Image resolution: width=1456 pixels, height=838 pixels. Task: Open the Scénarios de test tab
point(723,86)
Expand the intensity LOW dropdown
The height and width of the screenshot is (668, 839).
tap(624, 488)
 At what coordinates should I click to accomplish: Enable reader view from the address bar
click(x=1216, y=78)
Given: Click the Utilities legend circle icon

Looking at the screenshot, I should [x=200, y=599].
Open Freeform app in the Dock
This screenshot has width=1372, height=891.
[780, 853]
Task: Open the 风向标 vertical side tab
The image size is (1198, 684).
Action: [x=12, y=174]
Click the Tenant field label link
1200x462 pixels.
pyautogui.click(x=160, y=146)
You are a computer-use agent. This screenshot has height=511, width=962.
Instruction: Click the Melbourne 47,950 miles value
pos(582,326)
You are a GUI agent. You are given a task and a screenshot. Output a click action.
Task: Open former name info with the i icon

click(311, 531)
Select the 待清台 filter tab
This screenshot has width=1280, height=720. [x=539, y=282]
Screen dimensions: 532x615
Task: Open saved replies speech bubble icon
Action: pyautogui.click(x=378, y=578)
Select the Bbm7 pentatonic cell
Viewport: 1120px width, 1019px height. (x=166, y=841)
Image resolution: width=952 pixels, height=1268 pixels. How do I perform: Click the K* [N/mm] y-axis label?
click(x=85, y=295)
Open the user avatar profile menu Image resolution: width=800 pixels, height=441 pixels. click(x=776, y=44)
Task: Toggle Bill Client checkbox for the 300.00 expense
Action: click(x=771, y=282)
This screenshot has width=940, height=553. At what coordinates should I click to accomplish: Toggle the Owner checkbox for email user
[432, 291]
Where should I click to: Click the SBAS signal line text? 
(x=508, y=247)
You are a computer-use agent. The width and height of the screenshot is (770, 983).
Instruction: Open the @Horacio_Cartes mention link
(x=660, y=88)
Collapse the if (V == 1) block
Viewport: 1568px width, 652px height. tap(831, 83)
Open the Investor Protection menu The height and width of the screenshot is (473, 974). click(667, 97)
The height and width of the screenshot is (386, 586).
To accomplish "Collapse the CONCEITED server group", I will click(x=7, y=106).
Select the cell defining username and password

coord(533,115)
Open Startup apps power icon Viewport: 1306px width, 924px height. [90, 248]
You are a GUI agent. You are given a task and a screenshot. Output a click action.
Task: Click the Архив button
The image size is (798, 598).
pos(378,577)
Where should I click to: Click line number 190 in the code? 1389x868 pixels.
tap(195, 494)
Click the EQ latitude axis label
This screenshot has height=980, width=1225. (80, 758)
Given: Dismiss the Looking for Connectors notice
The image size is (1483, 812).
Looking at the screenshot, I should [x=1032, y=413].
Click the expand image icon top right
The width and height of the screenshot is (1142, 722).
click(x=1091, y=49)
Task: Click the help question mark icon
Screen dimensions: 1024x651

##########

What the task requires:
Please convert the lines above into a JSON list of strings, with one string for each line and blank lines omitted.

Task output:
[
  "Image resolution: width=1456 pixels, height=838 pixels. Task: Open the Scénarios de test tab",
  "point(723,86)",
  "Expand the intensity LOW dropdown",
  "The height and width of the screenshot is (668, 839).",
  "tap(624, 488)",
  " At what coordinates should I click to accomplish: Enable reader view from the address bar",
  "click(x=1216, y=78)",
  "Given: Click the Utilities legend circle icon",
  "Looking at the screenshot, I should [x=200, y=599].",
  "Open Freeform app in the Dock",
  "This screenshot has width=1372, height=891.",
  "[780, 853]",
  "Task: Open the 风向标 vertical side tab",
  "The image size is (1198, 684).",
  "Action: [x=12, y=174]",
  "Click the Tenant field label link",
  "1200x462 pixels.",
  "pyautogui.click(x=160, y=146)",
  "You are a computer-use agent. This screenshot has height=511, width=962.",
  "Instruction: Click the Melbourne 47,950 miles value",
  "pos(582,326)",
  "You are a GUI agent. You are given a task and a screenshot. Output a click action.",
  "Task: Open former name info with the i icon",
  "click(311, 531)",
  "Select the 待清台 filter tab",
  "This screenshot has width=1280, height=720. [x=539, y=282]",
  "Screen dimensions: 532x615",
  "Task: Open saved replies speech bubble icon",
  "Action: pyautogui.click(x=378, y=578)",
  "Select the Bbm7 pentatonic cell",
  "Viewport: 1120px width, 1019px height. (x=166, y=841)",
  "Image resolution: width=952 pixels, height=1268 pixels. How do I perform: Click the K* [N/mm] y-axis label?",
  "click(x=85, y=295)",
  "Open the user avatar profile menu Image resolution: width=800 pixels, height=441 pixels. click(x=776, y=44)",
  "Task: Toggle Bill Client checkbox for the 300.00 expense",
  "Action: click(x=771, y=282)",
  "This screenshot has width=940, height=553. At what coordinates should I click to accomplish: Toggle the Owner checkbox for email user",
  "[432, 291]",
  "Where should I click to: Click the SBAS signal line text? ",
  "(x=508, y=247)",
  "You are a computer-use agent. The width and height of the screenshot is (770, 983).",
  "Instruction: Open the @Horacio_Cartes mention link",
  "(x=660, y=88)",
  "Collapse the if (V == 1) block",
  "Viewport: 1568px width, 652px height. tap(831, 83)",
  "Open the Investor Protection menu The height and width of the screenshot is (473, 974). click(667, 97)",
  "The height and width of the screenshot is (386, 586).",
  "To accomplish \"Collapse the CONCEITED server group\", I will click(x=7, y=106).",
  "Select the cell defining username and password",
  "coord(533,115)",
  "Open Startup apps power icon Viewport: 1306px width, 924px height. [90, 248]",
  "You are a GUI agent. You are given a task and a screenshot. Output a click action.",
  "Task: Click the Архив button",
  "The image size is (798, 598).",
  "pos(378,577)",
  "Where should I click to: Click line number 190 in the code? 1389x868 pixels.",
  "tap(195, 494)",
  "Click the EQ latitude axis label",
  "This screenshot has height=980, width=1225. (80, 758)",
  "Given: Dismiss the Looking for Connectors notice",
  "The image size is (1483, 812).",
  "Looking at the screenshot, I should [x=1032, y=413].",
  "Click the expand image icon top right",
  "The width and height of the screenshot is (1142, 722).",
  "click(x=1091, y=49)",
  "Task: Click the help question mark icon",
  "Screen dimensions: 1024x651"
]